== Segment start ==

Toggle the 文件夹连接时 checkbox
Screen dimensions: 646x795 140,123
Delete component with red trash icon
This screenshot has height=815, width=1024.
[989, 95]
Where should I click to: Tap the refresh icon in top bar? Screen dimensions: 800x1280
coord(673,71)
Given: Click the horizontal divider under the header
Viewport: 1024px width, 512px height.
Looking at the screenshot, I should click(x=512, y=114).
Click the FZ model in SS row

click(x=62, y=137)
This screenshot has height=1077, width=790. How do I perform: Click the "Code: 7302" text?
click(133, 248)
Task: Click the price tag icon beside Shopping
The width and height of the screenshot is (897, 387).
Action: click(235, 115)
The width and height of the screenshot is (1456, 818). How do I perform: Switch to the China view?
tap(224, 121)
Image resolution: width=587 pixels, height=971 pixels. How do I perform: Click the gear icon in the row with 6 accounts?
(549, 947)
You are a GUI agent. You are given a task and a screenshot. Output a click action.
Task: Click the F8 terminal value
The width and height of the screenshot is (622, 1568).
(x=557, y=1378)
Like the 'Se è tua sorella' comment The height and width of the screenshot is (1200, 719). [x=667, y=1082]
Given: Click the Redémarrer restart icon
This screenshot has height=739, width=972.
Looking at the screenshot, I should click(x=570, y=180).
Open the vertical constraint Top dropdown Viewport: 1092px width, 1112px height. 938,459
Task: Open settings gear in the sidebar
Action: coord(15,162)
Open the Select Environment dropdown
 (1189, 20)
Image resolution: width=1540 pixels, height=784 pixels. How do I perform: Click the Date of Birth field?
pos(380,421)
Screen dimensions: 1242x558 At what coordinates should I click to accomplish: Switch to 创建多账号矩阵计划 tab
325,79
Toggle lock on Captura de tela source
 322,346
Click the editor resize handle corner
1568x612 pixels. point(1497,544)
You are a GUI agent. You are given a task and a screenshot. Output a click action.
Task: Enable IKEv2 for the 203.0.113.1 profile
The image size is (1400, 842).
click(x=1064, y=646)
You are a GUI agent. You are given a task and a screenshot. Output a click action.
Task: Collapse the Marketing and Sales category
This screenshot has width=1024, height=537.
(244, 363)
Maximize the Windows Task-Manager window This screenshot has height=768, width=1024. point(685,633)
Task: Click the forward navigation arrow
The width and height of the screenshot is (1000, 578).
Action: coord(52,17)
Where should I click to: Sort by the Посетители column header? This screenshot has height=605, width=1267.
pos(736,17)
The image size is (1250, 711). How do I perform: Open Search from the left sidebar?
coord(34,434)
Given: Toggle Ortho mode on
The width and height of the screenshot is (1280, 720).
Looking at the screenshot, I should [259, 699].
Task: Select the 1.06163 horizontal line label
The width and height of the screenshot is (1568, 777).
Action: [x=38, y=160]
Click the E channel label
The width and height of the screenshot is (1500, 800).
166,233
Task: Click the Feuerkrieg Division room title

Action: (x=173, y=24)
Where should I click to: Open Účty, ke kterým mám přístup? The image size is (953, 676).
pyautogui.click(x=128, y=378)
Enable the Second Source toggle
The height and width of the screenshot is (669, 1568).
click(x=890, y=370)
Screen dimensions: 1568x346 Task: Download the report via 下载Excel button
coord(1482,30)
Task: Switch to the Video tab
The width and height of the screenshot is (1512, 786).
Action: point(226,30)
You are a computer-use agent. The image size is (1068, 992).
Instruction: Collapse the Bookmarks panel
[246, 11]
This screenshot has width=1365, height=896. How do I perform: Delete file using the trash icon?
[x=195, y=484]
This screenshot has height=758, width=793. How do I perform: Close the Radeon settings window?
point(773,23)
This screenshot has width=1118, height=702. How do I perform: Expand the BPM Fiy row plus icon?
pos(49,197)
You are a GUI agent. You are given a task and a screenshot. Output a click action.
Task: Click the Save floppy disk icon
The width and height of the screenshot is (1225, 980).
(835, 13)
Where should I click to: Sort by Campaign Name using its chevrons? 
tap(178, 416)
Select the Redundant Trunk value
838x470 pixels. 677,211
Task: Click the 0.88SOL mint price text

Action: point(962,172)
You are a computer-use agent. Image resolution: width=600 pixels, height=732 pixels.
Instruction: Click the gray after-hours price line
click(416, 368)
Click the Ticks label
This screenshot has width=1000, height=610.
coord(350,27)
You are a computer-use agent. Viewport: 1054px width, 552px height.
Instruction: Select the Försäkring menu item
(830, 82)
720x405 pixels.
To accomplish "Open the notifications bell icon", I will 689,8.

== Segment end ==

● **Problem to solve**
Show me every line of the entries above that holds "Enable".

● **Output for this task**
Task: Enable IKEv2 for the 203.0.113.1 profile
Enable the Second Source toggle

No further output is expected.